PROVIDED TEXT:
====

2024-03-07

Exercise 8.1.

  • Create a plot which has 6 lines (in different colours), representing the pdfs for 6 \(\chi^2\) distributions,

  • with parameters from {1, 2, 3, 4, 6, 9} over the range (0, 10].

  • Can you estimate from the plot how the mode relates to the parameter (it is a very simple relationship)? Compare your output with that from a well known, but not totally reliable, source of information on the web.

Code 8.1

colors <- rainbow(9)

set <- c (2, 3, 4, 6, 9)  # this is for the lines added to the plot
df_values <- c(1, set)
x <- seq (0, 10, length.out = 10000)

plot (x, dchisq (x, df = 1),
      ylim = c (0, 0.5),
      col = colors[1], type = "l", lwd = 3,
      main = substitute (chi[k]^2),
      ylab = substitute(f[k](x)))

# I draw the rest of the four lines using a for loop
for (i in set){
  lines (x, dchisq (x, df = i),
         col = colors[i], lwd = 3)
}

# Add a legend on the topright corner for explanation.
legend ("topright", legend = paste("k =", df_values),
                col = colors[df_values], lty = 1)

====

ENTRIES SHOWN:
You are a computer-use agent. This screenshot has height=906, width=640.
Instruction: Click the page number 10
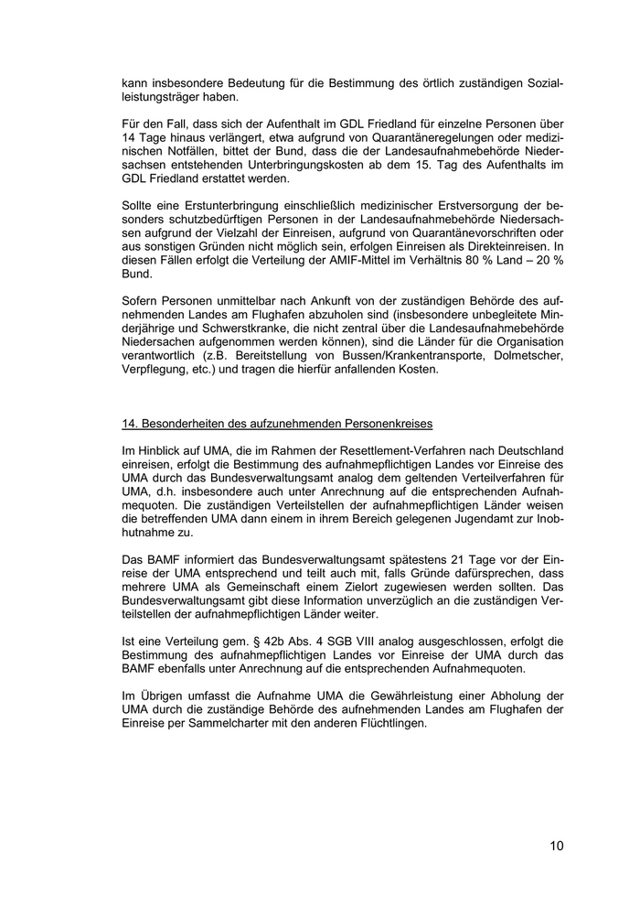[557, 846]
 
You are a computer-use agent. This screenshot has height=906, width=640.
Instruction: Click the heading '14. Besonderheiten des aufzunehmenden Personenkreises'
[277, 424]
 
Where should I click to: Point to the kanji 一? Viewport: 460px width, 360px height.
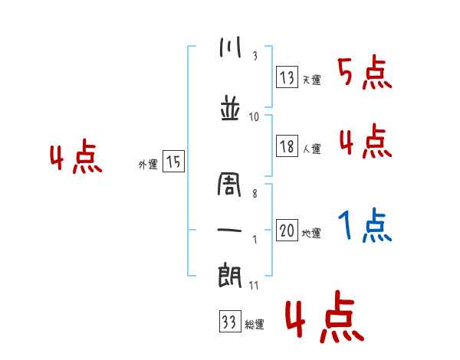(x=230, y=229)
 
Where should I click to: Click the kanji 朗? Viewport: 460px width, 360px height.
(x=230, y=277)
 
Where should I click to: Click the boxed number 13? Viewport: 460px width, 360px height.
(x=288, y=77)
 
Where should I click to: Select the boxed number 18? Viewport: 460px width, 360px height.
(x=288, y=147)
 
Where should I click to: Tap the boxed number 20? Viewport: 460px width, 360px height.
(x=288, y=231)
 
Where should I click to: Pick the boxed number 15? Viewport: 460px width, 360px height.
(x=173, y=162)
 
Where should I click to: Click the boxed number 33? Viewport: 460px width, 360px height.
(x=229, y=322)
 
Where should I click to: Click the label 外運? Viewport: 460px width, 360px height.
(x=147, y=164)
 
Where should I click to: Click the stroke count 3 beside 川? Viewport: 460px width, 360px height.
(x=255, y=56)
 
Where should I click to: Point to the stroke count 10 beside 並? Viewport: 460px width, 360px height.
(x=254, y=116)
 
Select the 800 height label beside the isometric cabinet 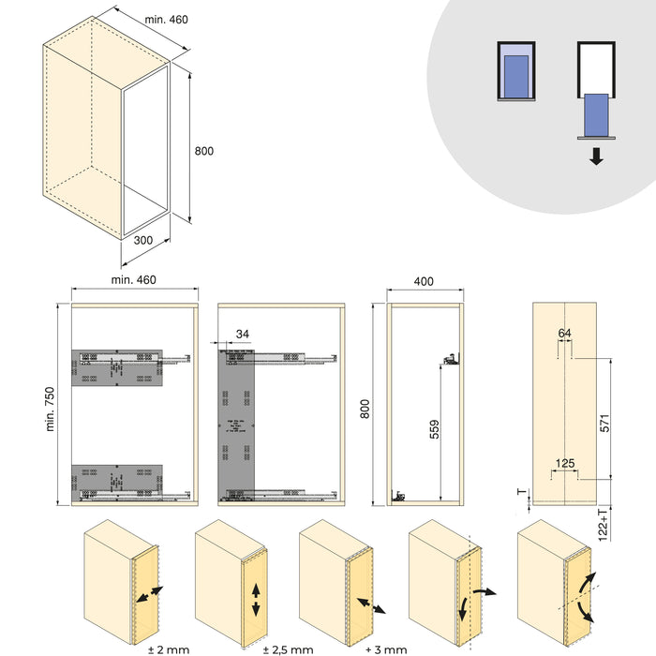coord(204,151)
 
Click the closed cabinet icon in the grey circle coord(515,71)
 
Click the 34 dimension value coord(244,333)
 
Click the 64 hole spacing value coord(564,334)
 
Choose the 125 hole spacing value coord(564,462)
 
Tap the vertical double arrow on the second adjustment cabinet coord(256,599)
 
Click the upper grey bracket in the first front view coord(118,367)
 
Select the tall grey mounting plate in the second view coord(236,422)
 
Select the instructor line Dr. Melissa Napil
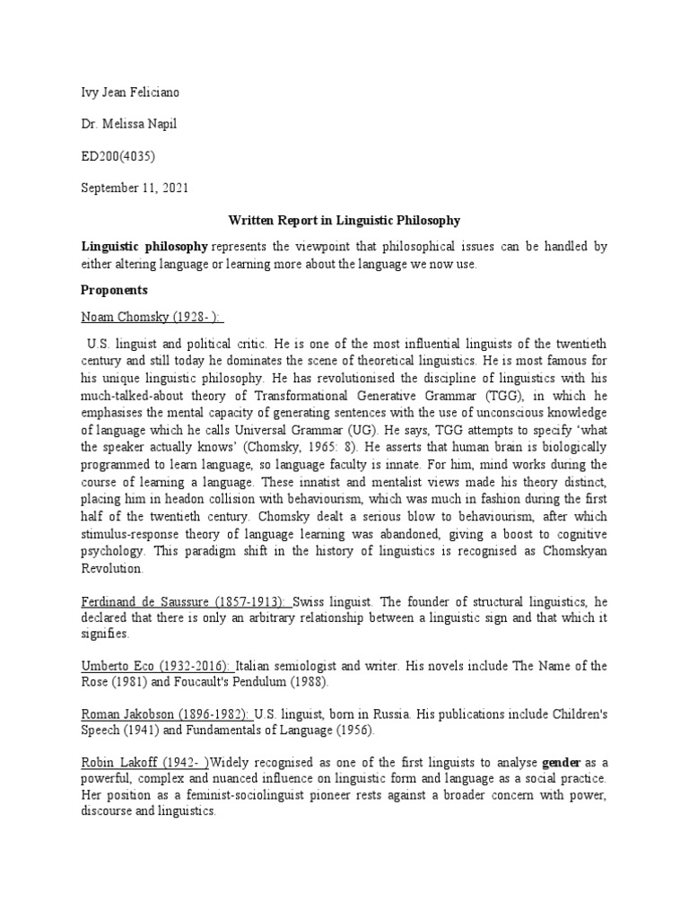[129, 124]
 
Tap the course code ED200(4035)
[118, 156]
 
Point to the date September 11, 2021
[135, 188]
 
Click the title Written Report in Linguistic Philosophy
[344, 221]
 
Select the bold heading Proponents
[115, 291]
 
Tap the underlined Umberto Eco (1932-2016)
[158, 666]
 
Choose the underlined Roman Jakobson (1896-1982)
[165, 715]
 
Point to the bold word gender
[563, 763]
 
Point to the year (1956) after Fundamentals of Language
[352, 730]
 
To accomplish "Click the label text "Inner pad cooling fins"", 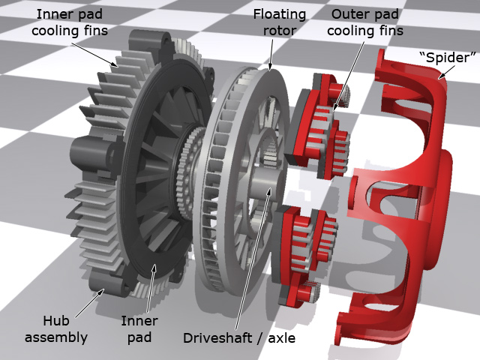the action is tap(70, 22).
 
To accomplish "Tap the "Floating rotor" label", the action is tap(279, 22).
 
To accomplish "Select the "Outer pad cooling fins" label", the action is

====

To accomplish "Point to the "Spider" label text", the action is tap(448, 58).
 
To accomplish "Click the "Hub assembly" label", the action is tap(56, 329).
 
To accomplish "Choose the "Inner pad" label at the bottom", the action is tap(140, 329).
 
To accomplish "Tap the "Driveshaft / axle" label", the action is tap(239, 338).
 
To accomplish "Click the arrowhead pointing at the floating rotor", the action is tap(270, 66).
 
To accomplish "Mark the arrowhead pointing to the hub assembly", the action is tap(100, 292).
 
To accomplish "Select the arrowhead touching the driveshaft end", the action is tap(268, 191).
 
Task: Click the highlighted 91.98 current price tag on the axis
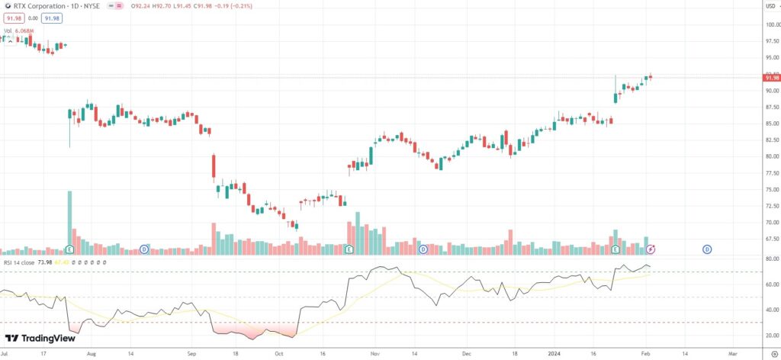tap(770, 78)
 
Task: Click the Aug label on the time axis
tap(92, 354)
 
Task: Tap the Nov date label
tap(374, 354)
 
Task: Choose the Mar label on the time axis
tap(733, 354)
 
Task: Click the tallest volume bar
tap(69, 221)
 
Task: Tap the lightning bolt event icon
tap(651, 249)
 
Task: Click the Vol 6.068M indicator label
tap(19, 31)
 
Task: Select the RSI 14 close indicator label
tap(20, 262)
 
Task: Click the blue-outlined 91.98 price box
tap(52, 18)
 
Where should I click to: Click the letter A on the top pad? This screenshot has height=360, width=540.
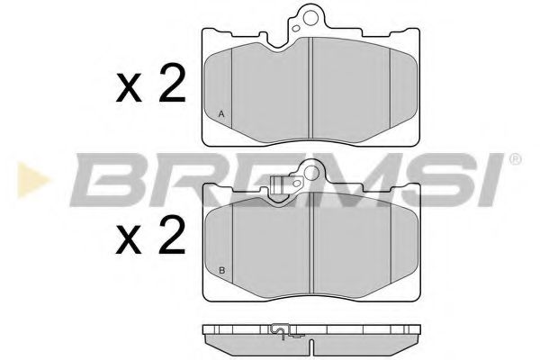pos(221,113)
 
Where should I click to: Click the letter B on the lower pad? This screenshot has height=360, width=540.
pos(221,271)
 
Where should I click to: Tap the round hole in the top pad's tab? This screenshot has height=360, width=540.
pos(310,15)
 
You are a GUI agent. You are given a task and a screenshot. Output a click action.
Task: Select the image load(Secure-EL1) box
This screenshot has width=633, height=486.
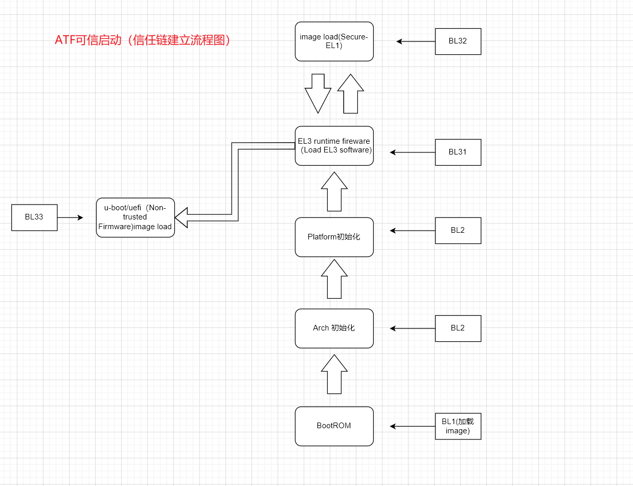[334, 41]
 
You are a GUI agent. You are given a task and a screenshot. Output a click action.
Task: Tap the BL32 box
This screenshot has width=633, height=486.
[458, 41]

====

WHAT TO DO:
1/ From the chi-squared plotting exercise, list every parameter value the curves are drawn for.
2/ Carry on the chi-squared plotting exercise from the point where it stops.
The entries play no part in what comes next.

OUTPUTS IN ORDER:
1/ 1, 2, 3, 4, 6, 9

2/
Plot 8.1

Exercise 8.2.

  • We will investigate how the t distribution approaches the normal distribution as its degree of freedom increases.

  • One way to measure the distance between two distributions is by the maximum absolute difference of their cumulative distribution functions.

  • Use loops, or array arithmetic if you prefer, to generate a matrix of the cdf evaluated at x = -4, -3.99, . . . , 3.99, 4 for t distributions with dof equals to {1,2,3,4,6,9} respectively.

  • Then, by comparing with the cdf of the standard normal distribution at the same x values, compute the maximum absolute difference of cdf of the standard normal with that of \(t_1, t_2, t_3, t_4, t_6, t_9\) distributions.

My Function

dof <- c (1, 2, 3, 4, 6, 9) # A vector of different degrees of freedom
x <- seq (-4, 4, by = 0.01)  # Set the given range

# Create a blank matrix with correct no. rows & columns.
cdf_matrix <- matrix (nrow = length(x),
                      ncol = length(dof))
# I have six columns in this matrix, corresponds to 6 different dof.

# for different column, output the cdf.
for (i in 1:length(dof)){
  cdf_matrix[, i] <- pt(x, dof[i])
}

# this gives me the vector of standard normal cdf in the given range.
sncf <- pnorm (x)

# create a data frame with 7 columns, same rows.
df <- as.data.frame(cdf_matrix)
abs_diff <- data.frame (df, sncf)

My Function: continue…

# subtract the first 6 rows (cdf of t-distribution) with std. normal.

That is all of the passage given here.